* **Records to use**:
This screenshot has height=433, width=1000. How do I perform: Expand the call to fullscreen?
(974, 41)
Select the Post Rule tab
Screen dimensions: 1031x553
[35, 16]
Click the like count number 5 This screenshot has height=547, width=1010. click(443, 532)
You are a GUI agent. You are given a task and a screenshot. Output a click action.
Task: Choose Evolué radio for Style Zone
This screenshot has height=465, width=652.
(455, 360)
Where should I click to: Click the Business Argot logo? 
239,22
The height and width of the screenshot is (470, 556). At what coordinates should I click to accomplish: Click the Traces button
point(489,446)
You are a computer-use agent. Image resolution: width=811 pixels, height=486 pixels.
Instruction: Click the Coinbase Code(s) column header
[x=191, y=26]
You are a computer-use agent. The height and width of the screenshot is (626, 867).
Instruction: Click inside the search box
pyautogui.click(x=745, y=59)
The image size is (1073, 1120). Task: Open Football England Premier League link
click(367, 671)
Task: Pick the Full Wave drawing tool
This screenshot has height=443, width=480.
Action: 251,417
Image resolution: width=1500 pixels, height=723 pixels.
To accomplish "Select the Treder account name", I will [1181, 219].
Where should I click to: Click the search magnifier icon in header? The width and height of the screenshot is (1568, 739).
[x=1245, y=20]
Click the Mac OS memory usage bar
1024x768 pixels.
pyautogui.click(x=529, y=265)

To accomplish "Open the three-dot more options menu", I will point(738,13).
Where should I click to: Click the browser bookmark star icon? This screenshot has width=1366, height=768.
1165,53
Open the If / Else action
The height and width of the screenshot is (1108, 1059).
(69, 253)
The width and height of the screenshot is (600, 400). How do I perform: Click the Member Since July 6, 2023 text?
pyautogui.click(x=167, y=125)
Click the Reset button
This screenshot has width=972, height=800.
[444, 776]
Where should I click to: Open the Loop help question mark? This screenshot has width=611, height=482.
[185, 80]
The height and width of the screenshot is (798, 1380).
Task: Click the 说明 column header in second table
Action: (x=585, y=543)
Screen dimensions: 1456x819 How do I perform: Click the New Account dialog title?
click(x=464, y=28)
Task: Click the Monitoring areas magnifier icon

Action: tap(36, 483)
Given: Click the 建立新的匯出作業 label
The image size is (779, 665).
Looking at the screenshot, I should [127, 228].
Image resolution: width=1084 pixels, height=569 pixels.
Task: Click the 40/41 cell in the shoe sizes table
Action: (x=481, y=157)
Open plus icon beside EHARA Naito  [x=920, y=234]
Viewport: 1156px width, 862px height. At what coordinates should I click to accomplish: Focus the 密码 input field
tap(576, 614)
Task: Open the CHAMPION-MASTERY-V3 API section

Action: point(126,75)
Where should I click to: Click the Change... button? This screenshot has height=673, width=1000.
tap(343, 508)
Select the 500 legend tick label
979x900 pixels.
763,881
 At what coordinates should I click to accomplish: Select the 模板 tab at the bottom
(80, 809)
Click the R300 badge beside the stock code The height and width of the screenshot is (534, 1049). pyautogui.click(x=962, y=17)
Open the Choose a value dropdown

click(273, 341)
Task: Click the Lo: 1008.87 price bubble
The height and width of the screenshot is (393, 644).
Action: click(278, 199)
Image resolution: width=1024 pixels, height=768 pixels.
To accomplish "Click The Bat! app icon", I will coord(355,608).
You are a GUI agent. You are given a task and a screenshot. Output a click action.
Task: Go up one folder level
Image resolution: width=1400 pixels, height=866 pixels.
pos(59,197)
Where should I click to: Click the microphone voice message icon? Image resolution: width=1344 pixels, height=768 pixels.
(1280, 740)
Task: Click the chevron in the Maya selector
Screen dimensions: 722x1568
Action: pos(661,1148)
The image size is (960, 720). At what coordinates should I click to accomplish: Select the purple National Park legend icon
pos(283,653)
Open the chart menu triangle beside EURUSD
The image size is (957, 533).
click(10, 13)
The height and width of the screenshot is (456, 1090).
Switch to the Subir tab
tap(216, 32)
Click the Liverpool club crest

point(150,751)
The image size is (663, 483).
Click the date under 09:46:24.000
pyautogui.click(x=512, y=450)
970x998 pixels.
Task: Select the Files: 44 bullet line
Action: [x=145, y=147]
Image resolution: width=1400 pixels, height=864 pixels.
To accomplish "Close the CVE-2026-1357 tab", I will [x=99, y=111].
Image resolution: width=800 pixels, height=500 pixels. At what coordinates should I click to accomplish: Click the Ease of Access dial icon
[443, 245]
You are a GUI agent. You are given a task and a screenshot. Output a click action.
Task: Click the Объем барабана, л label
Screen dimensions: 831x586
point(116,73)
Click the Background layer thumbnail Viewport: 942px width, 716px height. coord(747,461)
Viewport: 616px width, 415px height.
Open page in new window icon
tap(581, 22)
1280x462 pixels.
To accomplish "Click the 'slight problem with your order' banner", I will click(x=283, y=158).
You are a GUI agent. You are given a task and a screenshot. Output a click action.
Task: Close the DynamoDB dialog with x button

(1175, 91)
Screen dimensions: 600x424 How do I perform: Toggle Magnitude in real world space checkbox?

* **Description of the task**: With nothing omitted, set down all of the records again.

* **Response area**:
This screenshot has height=433, width=1000. How do I perform: Expand the call to fullscreen?
(974, 41)
Select the Post Rule tab
Screen dimensions: 1031x553
[35, 16]
Click the like count number 5 This screenshot has height=547, width=1010. click(443, 532)
You are a GUI agent. You are given a task and a screenshot. Output a click action.
Task: Choose Evolué radio for Style Zone
This screenshot has height=465, width=652.
(455, 360)
Where should I click to: Click the Business Argot logo? 
239,22
The height and width of the screenshot is (470, 556). At what coordinates should I click to accomplish: Click the Traces button
point(489,446)
You are a computer-use agent. Image resolution: width=811 pixels, height=486 pixels.
Instruction: Click the Coinbase Code(s) column header
[x=191, y=26]
You are a computer-use agent. The height and width of the screenshot is (626, 867).
Instruction: Click inside the search box
pyautogui.click(x=745, y=59)
The image size is (1073, 1120). Task: Open Football England Premier League link
click(367, 671)
Task: Pick the Full Wave drawing tool
This screenshot has height=443, width=480.
Action: 251,417
Image resolution: width=1500 pixels, height=723 pixels.
To accomplish "Select the Treder account name", I will [1181, 219].
Where should I click to: Click the search magnifier icon in header? The width and height of the screenshot is (1568, 739).
[x=1245, y=20]
Click the Mac OS memory usage bar
1024x768 pixels.
pyautogui.click(x=529, y=265)

To accomplish "Open the three-dot more options menu", I will point(738,13).
Where should I click to: Click the browser bookmark star icon? This screenshot has width=1366, height=768.
1165,53
Open the If / Else action
The height and width of the screenshot is (1108, 1059).
(69, 253)
The width and height of the screenshot is (600, 400). How do I perform: Click the Member Since July 6, 2023 text?
pyautogui.click(x=167, y=125)
Click the Reset button
This screenshot has width=972, height=800.
[444, 776]
Where should I click to: Open the Loop help question mark? This screenshot has width=611, height=482.
[185, 80]
The height and width of the screenshot is (798, 1380).
Task: Click the 说明 column header in second table
Action: (x=585, y=543)
Screen dimensions: 1456x819 How do I perform: Click the New Account dialog title?
click(x=464, y=28)
Task: Click the Monitoring areas magnifier icon

Action: tap(36, 483)
Given: Click the 建立新的匯出作業 label
The image size is (779, 665).
Looking at the screenshot, I should [127, 228].
Image resolution: width=1084 pixels, height=569 pixels.
Task: Click the 40/41 cell in the shoe sizes table
Action: (x=481, y=157)
Open plus icon beside EHARA Naito  [x=920, y=234]
Viewport: 1156px width, 862px height. At what coordinates should I click to accomplish: Focus the 密码 input field
tap(576, 614)
Task: Open the CHAMPION-MASTERY-V3 API section

Action: point(126,75)
Where should I click to: Click the Change... button? This screenshot has height=673, width=1000.
tap(343, 508)
Select the 500 legend tick label
979x900 pixels.
763,881
 At what coordinates should I click to accomplish: Select the 模板 tab at the bottom
(80, 809)
Click the R300 badge beside the stock code The height and width of the screenshot is (534, 1049). pyautogui.click(x=962, y=17)
Open the Choose a value dropdown

click(273, 341)
Task: Click the Lo: 1008.87 price bubble
The height and width of the screenshot is (393, 644).
Action: click(278, 199)
Image resolution: width=1024 pixels, height=768 pixels.
To accomplish "Click The Bat! app icon", I will coord(355,608).
You are a GUI agent. You are given a task and a screenshot. Output a click action.
Task: Go up one folder level
Image resolution: width=1400 pixels, height=866 pixels.
pos(59,197)
Where should I click to: Click the microphone voice message icon? Image resolution: width=1344 pixels, height=768 pixels.
(1280, 740)
Task: Click the chevron in the Maya selector
Screen dimensions: 722x1568
Action: pos(661,1148)
The image size is (960, 720). At what coordinates should I click to accomplish: Select the purple National Park legend icon
pos(283,653)
Open the chart menu triangle beside EURUSD
The image size is (957, 533).
click(10, 13)
The height and width of the screenshot is (456, 1090).
Switch to the Subir tab
tap(216, 32)
Click the Liverpool club crest

point(150,751)
The image size is (663, 483).
Click the date under 09:46:24.000
pyautogui.click(x=512, y=450)
970x998 pixels.
Task: Select the Files: 44 bullet line
Action: [x=145, y=147]
Image resolution: width=1400 pixels, height=864 pixels.
To accomplish "Close the CVE-2026-1357 tab", I will [x=99, y=111].
Image resolution: width=800 pixels, height=500 pixels. At what coordinates should I click to accomplish: Click the Ease of Access dial icon
[443, 245]
You are a GUI agent. You are given a task and a screenshot. Output a click action.
Task: Click the Объем барабана, л label
Screen dimensions: 831x586
point(116,73)
Click the Background layer thumbnail Viewport: 942px width, 716px height. coord(747,461)
Viewport: 616px width, 415px height.
Open page in new window icon
tap(581, 22)
1280x462 pixels.
To accomplish "Click the 'slight problem with your order' banner", I will click(x=283, y=158).
You are a GUI agent. You are given a task and a screenshot. Output a click action.
Task: Close the DynamoDB dialog with x button

(1175, 91)
Screen dimensions: 600x424 How do I perform: Toggle Magnitude in real world space checkbox?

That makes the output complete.